* [Texte retenu]:
·····
INTERVIEW :
Propos recueillis par : Sébastien Jobart & Benoit Collin
Photos : DR
le lundi 23 juin 2008 - 11 015 vues
Cinq ans d'absence et revoilà les Neg'Marrons. Après trois albums chez Sony, marqués par l'écrasant succès du "Bilan" en 2000, Jacky et Ben-J débarquent chez Because Music pour leur quatrième album, "Les liens sacrés". Il était temps de faire le bilan.
Reggaefrance / Vous êtes de retour sur album après cinq ans d'absence, qu'est-ce qui a motivé ce retour ? / Ben-J : Les gens aiment bien ce mot, "retour", mais pour nous c'est plus une continuité de ce que l'on a l'habitude de faire… L'album remonte à fin 2003 mais à côté de ça, on a beaucoup tourné, pendant 1 an et demi en France, en Europe, mais aussi en Afrique et dans le Pacifique. Ca nous a beaucoup occupés. En 2005, on a sorti un album avec le collectif Noyau Dur (avec Pitt Bacardi, Arsenik). Pour ce n'était pas une compilation mais vraiment un album, qu'on a défendu en tant que tel. On a d'autres projets en interne, d'autres artistes dont on s'occupe… J'ai notamment fait un projet qui s'appelle la MC Malcriado, c'est un peu un Bisso Na Bisso à la Capverdienne.
·····
* [Enregistrements fournis]:
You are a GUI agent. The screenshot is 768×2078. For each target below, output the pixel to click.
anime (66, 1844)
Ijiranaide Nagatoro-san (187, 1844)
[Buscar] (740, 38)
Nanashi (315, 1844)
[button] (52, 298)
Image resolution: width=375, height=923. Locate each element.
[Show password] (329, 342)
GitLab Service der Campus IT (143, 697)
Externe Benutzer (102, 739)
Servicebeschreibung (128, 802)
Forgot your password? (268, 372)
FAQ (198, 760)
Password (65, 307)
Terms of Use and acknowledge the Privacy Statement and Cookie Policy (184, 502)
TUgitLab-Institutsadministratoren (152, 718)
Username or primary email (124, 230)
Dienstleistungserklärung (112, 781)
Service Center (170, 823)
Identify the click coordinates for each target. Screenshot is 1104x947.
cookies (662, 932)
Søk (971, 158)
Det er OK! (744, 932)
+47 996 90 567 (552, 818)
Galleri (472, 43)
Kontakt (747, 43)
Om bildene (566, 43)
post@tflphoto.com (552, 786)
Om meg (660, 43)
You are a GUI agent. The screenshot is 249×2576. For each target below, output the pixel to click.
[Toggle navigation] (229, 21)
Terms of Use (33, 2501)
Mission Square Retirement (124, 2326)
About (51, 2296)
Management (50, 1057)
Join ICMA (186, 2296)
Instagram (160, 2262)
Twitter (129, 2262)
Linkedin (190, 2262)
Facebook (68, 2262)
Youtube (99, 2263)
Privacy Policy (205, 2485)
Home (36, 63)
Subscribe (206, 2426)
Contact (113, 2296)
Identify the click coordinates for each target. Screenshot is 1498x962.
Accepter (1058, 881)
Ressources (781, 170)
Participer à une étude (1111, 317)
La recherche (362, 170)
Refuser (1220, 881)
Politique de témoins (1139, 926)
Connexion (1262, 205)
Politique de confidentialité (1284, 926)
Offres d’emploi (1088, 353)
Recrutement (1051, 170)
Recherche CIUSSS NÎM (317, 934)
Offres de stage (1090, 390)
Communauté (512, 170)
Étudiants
·····
* [Tâche courte A]: Pouvez-vous recopier uniquement la partie des enregistrements qui s'ouvre sur la ligne contenant "[Buscar] (740, 38)" et se ferme sur celle contenant "[Toggle navigation] (229, 21)", ces deux lignes et les consignes comprises, en ajoutant -104 à chaque coordonnée des réponses ?
* [Tâche courte B]: Pouvez-vous poursuivre l'entretien avec les Neg'Marrons à partir de sa dernière phrase ?
Ces enregistrements n'ont aucun lien avec le texte.

* [Résultat attendu A]:
[Buscar] (636, -66)
Nanashi (211, 1740)
[button] (-52, 194)
Image resolution: width=375, height=923. Locate each element.
[Show password] (225, 238)
GitLab Service der Campus IT (39, 593)
Externe Benutzer (-2, 635)
Servicebeschreibung (24, 698)
Forgot your password? (164, 268)
FAQ (94, 656)
Password (-39, 203)
Terms of Use and acknowledge the Privacy Statement and Cookie Policy (80, 398)
TUgitLab-Institutsadministratoren (48, 614)
Username or primary email (20, 126)
Dienstleistungserklärung (8, 677)
Service Center (66, 719)
Identify the click coordinates for each target. Screenshot is 1104x947.
cookies (558, 828)
Søk (867, 54)
Det er OK! (640, 828)
+47 996 90 567 (448, 714)
Galleri (368, -61)
Kontakt (643, -61)
Om bildene (462, -61)
post@tflphoto.com (448, 682)
Om meg (556, -61)
You are a GUI agent. The screenshot is 249×2576. For each target below, output the pixel to click.
[Toggle navigation] (125, -83)

* [Résultat attendu B]:
Ben-J : Finalement, on a fait plein de choses ensemble ou séparément. Quand tu poses cette question, j'ai l'impression que c'est comme si le groupe s'était arrêté, mais non ! Depuis 2003 jusqu'à aujourd'hui on continue à faire des scènes. C'est vrai que cet album a mis un peu de temps à arriver… On s'en excuse d'une manière, parce qu'on commence à sentir que le public réclame cet album. Avec Jacky, on s'est décidés à faire de cet album une priorité.
Jacky : C'était assez naturel. C'est vrai que ça fait quatre ans et que le temps passe vite, comme on l'a chanté il y a quelques années. On revient en 2008 avec ce quatrième album. On est content, on a pris le temps de bien le faire, c'est l'essentiel.
Vous aviez une idée derrière la tête en vous mettant sur cet album ? Jacky : On voulait ramener une fraicheur dans tout ce paysage musical, faire ce que les gens attendent des Neg'Marrons, c'est-à-dire de la bonne musique. On voulait retourner en studio en se faisant plaisir, et en espérant que le public se fasse plaisir aussi. C'était notre première démarche. C'est clair que ça fait quelques années qu'on est là, qu'il faut se renouveler, et c'est ce qu'on a fait avec cet album. Il est très frais dans les sonorités, les mélodies, le discours… C'est du Neg'Marrons version 2008.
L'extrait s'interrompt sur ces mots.